Can someone please let me know what this error means? I seems to get it by launching rtContextLaunch1D and my display driver stops working.
OptiX Error: Unknown Error (Details: Function “_rtContextLaunch1D” caught exception: Encountered a CUDA error: Kernel launch returned (702): Launch Timeout, [6619200])
That means that your OptiX/CUDA kernel did not finish before the operating system timeout kicked in assuming a kernel driver was hung and restarted the display driver to prevent a bluescreen. Microsoft calls that mechanism “Timeout Detection and Recovery” (TDR).
Under Windows Vista/7/8 Windows Display Driver Model (WDDM) that timeout is only two seconds!
Under Windows XP it was higher but then you got a bluescreen.
The possible solutions to these problems are
Do less work more often. (E.g. shoot fewer rays per launch, launch more often and combine the results.)

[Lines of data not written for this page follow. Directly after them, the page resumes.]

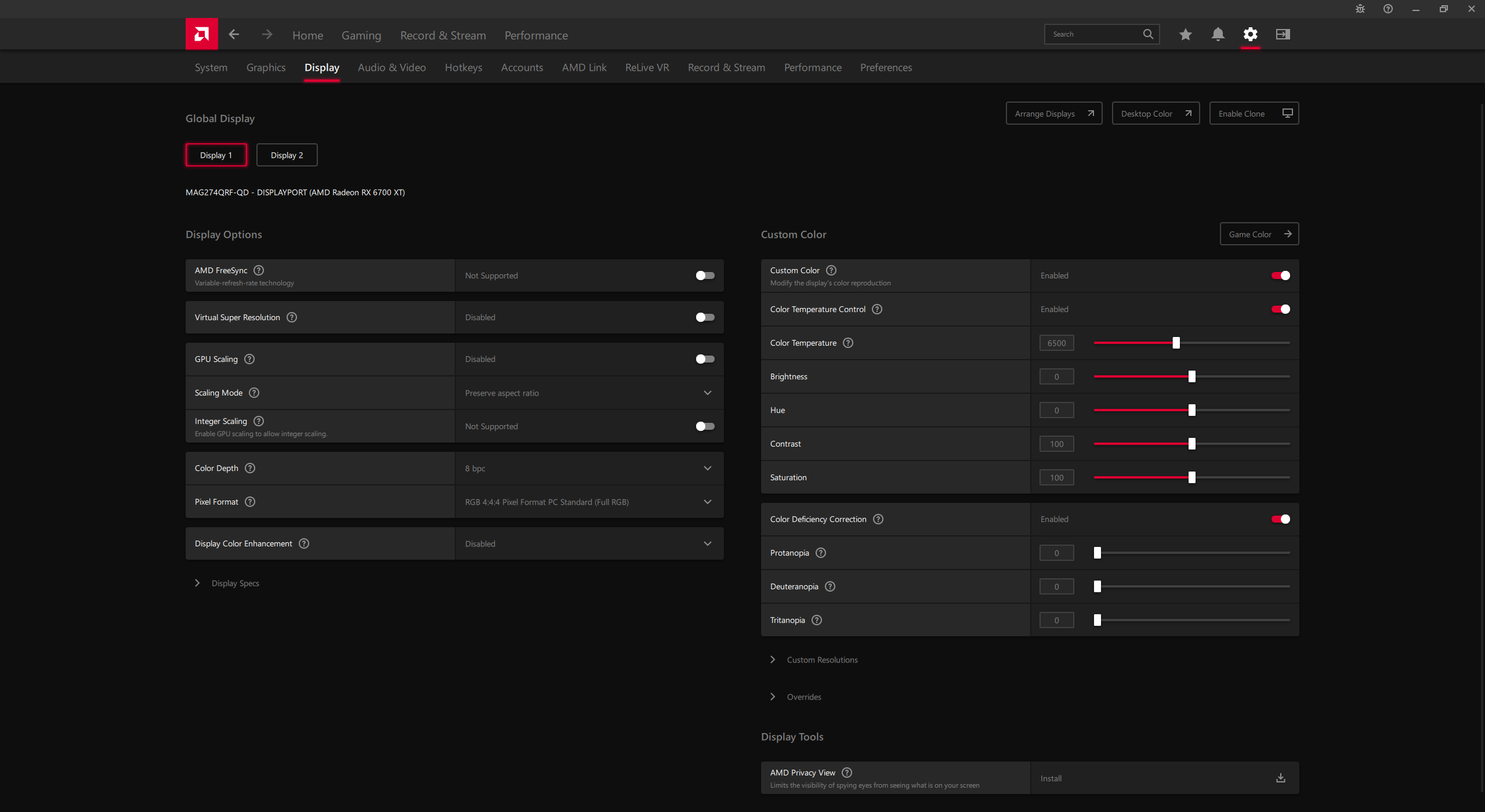Enable Virtual Super Resolution toggle
1485x812 pixels.
coord(705,317)
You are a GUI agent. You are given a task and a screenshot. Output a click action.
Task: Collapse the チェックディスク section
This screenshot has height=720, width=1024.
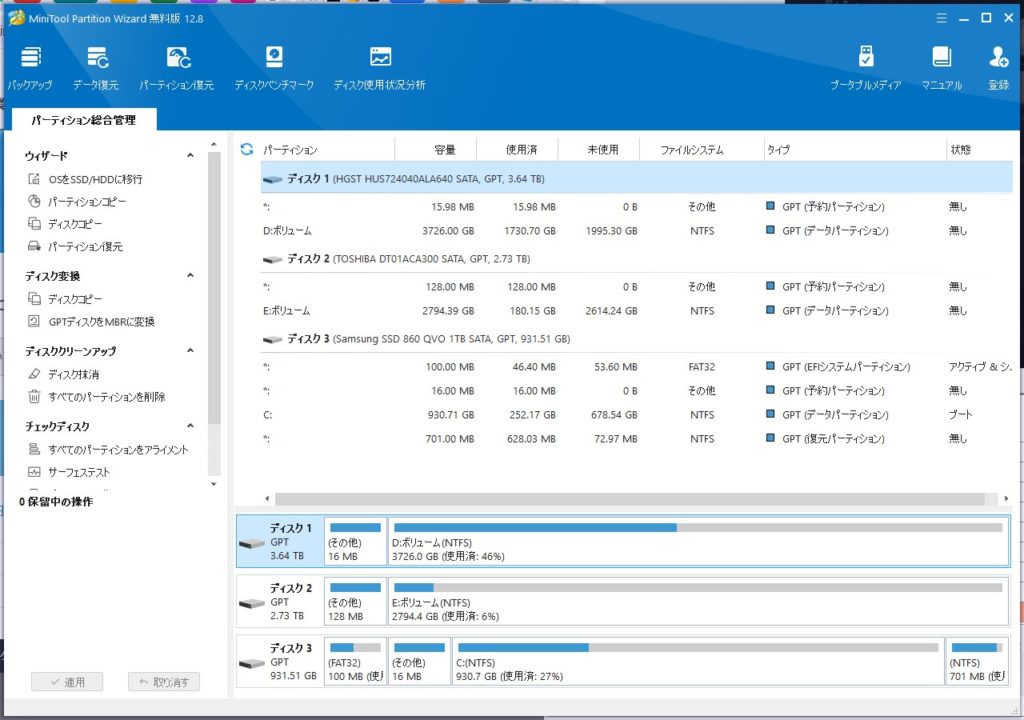click(x=190, y=427)
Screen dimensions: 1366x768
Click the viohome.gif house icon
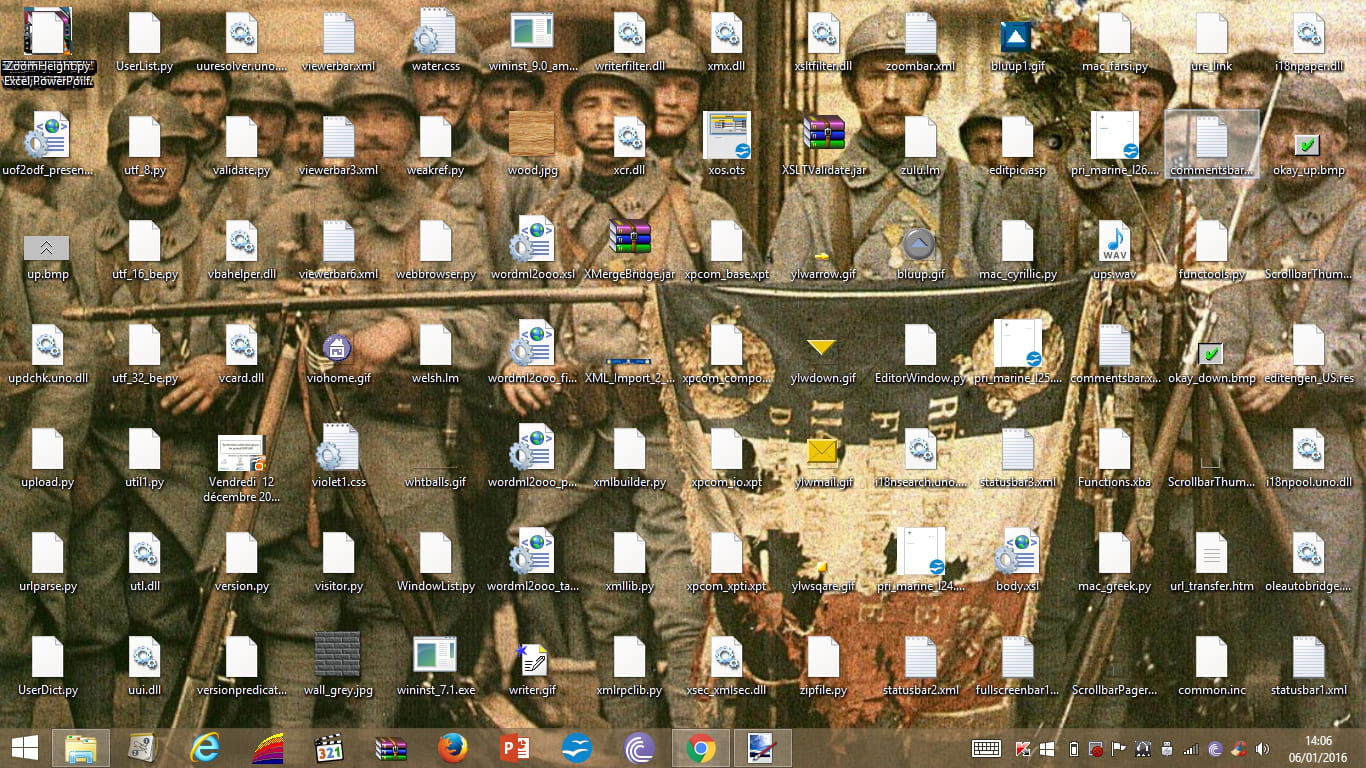pos(337,347)
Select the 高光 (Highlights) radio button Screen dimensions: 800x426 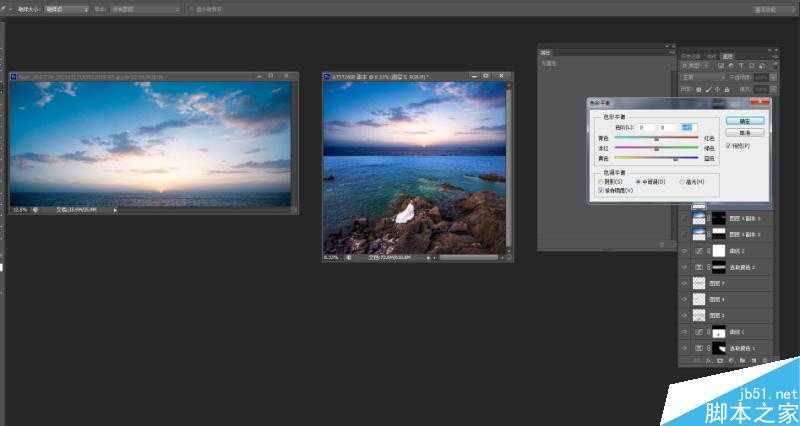click(682, 181)
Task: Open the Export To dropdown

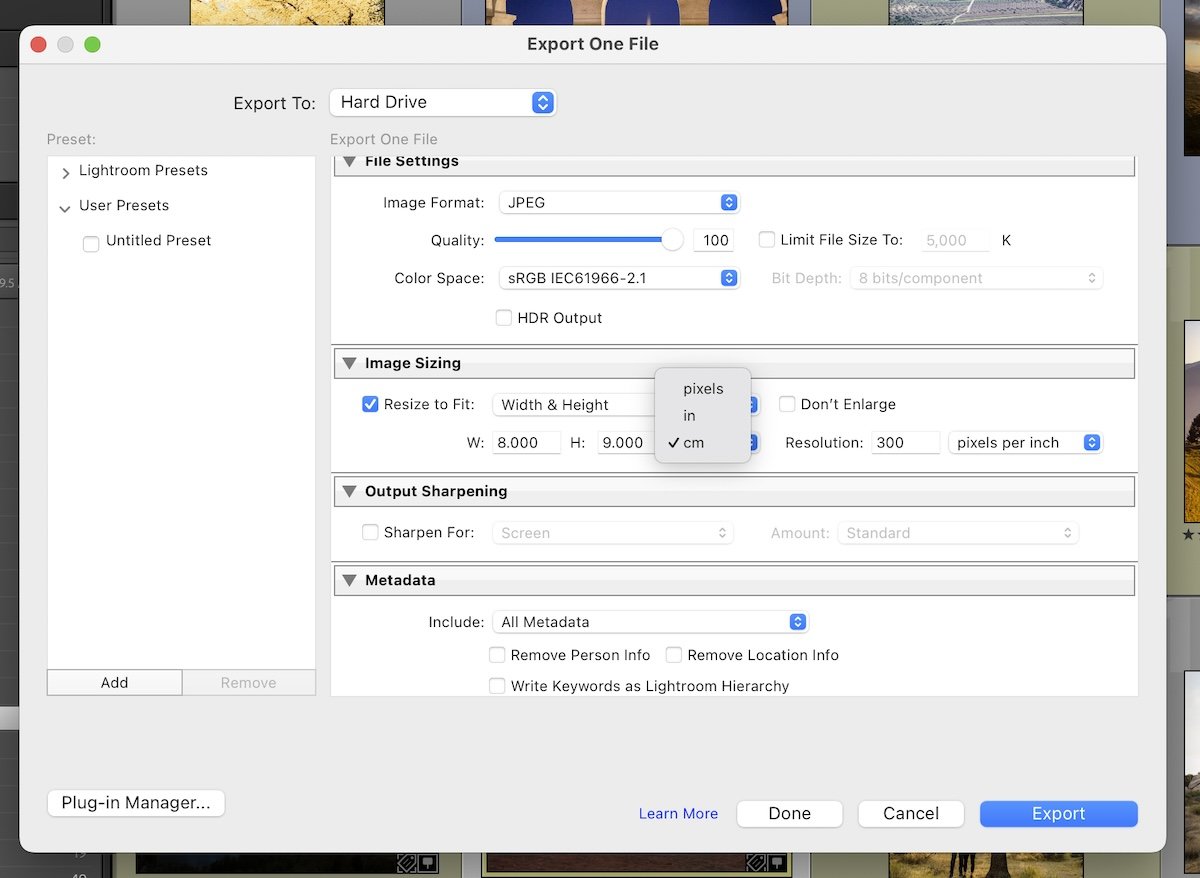Action: 442,102
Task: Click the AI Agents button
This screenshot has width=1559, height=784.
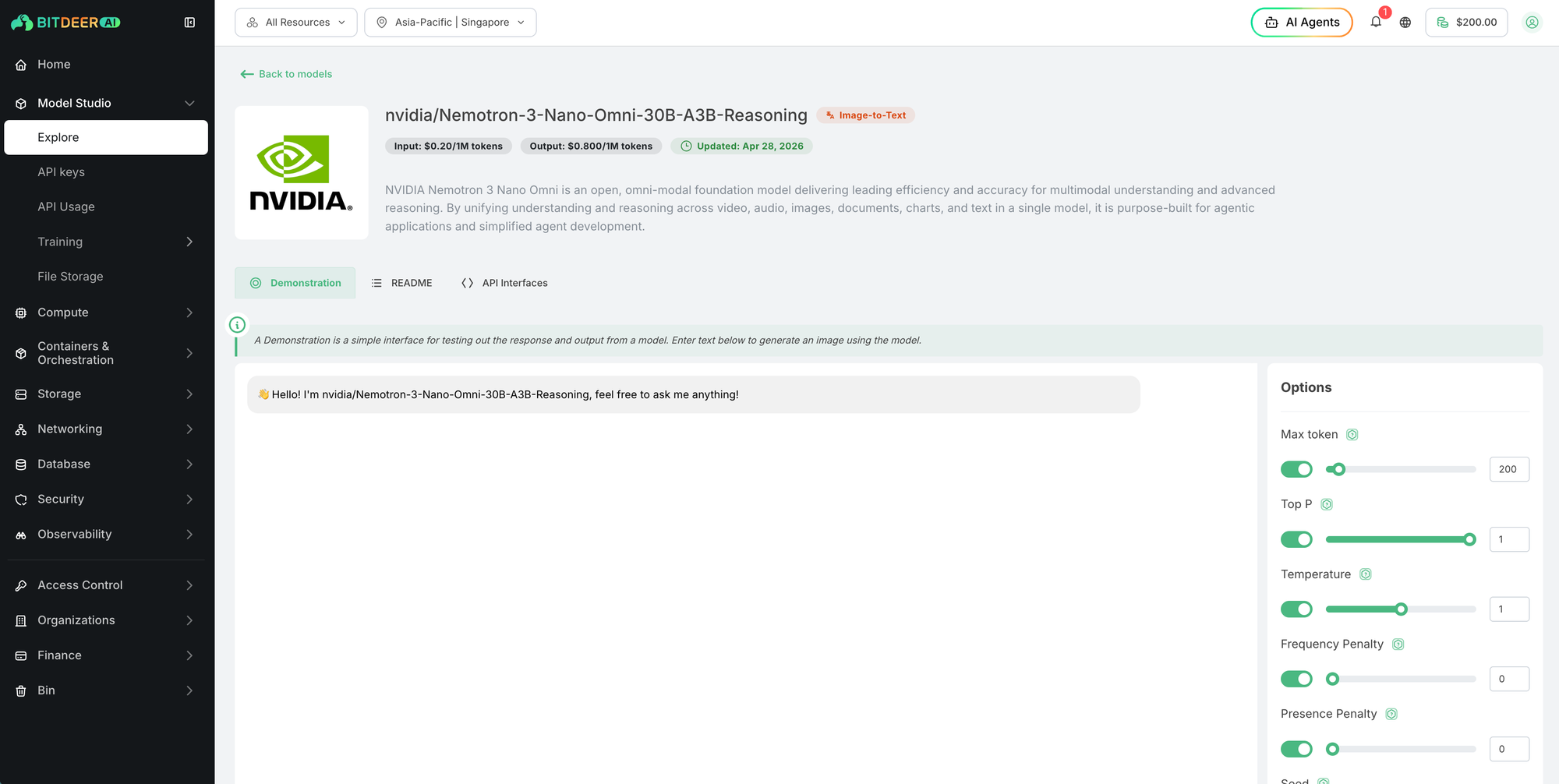Action: tap(1302, 23)
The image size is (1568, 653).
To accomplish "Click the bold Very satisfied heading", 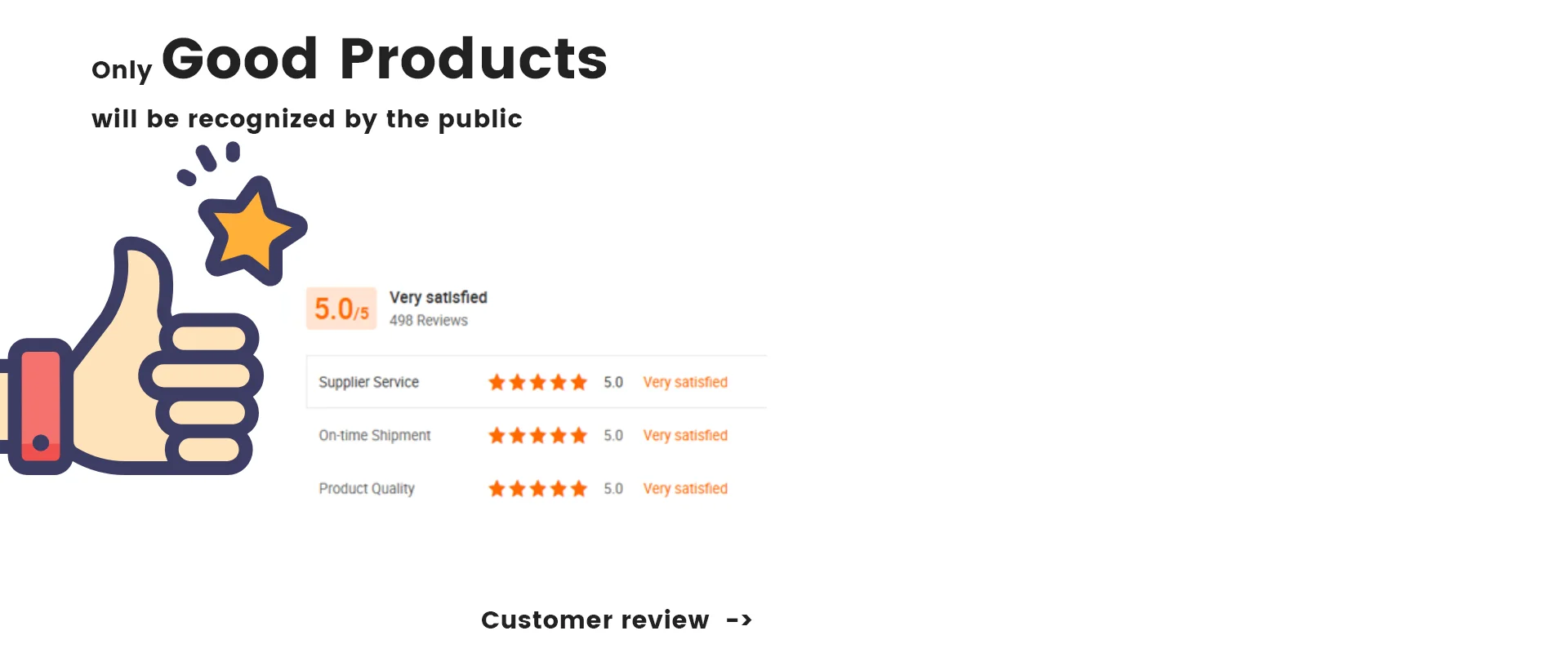I will click(439, 298).
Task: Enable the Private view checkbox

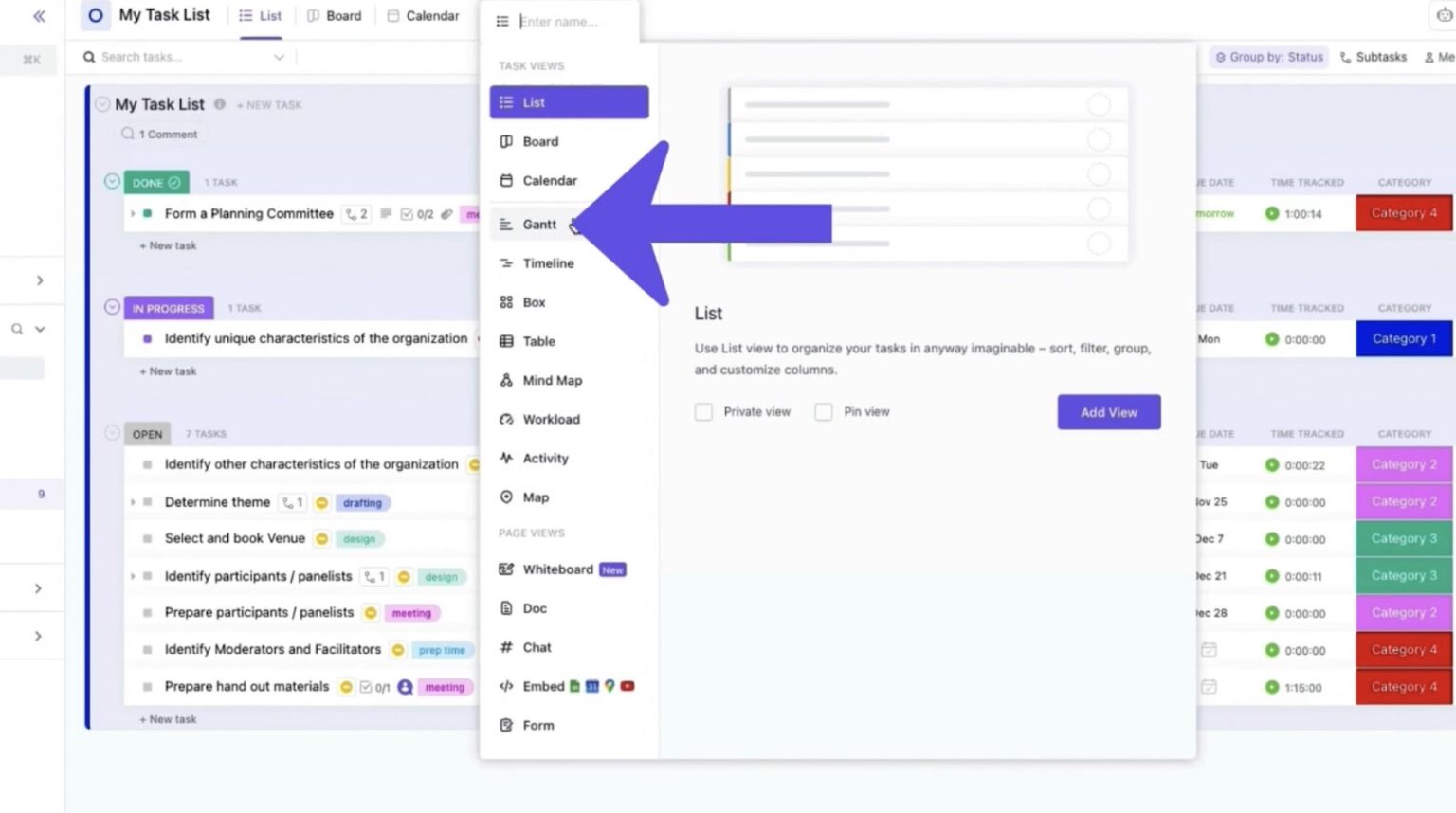Action: [703, 411]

Use a Tesla board running in Tesla Compute Cluster (TCC) driver mode which is not affected by the OS display driver timeout.
Use faster GPUs.
Use more GPUs.
Increase the TDR timeout. (Absolutely not recommended for shipping applications!)
I’ve had the same issue, and in most cases I’ve solved it using rtContextSetTimeoutCallback(). From what I understand, OptiX calls the specified callback function at the time interval specified, which prevents timeouts.
However, sometimes (especially if I launch the same OptiX program repeatedly from my application) the callback function doesn’t seem to get called in time to prevent a timeout. Can someone explain the mechanism that OptiX uses to call the callback function, and what I can do to guarantee that it gets called before Windows calls its TDR mechanism?
Optix measures the time a warp has started against the time specified in timeout. Problems arise when for example you have a launch index that can take 0.5 seconds, the timeout is 1.8 seconds and the current elapsed time is 1.6 seconds. OptiX says it’s OK to proceed (1.6 < 1.8), but you get a timeout when you wanted to use 2.1 seconds.
Generally you want to set the timeout to be TDR - MaxTimeForSingleLaunchIndex. In the above example, you would set the timeout at 1.5 seconds if your TDR is 2 seconds.
Note that you can also adjust the TDR in your windows registry. There are instructions of how to do so in the CUDA Toolkit documentation.
In addition a Tesla device or a Quadro device put in TCC mode will not have the TDR limitation. I use a Tesla device, and I love it for OptiX work.